Even though I've never used Boxee, I see this as the final nail in the coffin for Hulu.This is just more evidence that the content providers either don't get it or don't care. It's also a great argument for alternative media.
The first really big faux pas was that your content isn't permanent. I watched Ghostbusters one day, and the next day it was gone. On the Internet, that doesn't work. You can't do that; you're breaking a rule. When stuff like that happens, you lose the trust of your users - who won't return to your site if the experience isn't continually better than the last time.
Now, with this update and what content you have remaining, you're imposing limits on how we consume it. If that's the case... well, what's the point? How long before Hulu only works in certain web browsers? At certain times? In certain places?

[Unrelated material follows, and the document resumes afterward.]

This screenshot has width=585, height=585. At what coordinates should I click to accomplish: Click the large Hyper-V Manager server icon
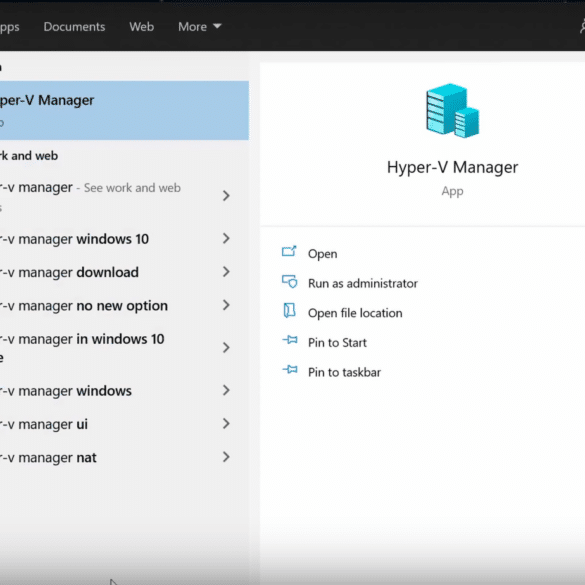pos(452,111)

In your post you said there's no "win" for us consumers, but I disagree. The "win" is the lesson we're taking away from this situation. We've learned that the content providers haven't learned what we want. We've learned that as it stands today, the only way to enjoy the content we want in the way we want, is through piracy - or not at all. Their bottom line and yours will depend on whether or not you both can provide a better experience for us consumers.
Edit: It's interesting to note that my comment wasn't immediately published. Also; this morning Hulu's feed republished all of their latest stories - presumably so the boxee post would get lost in the shuffle. Dirty pool.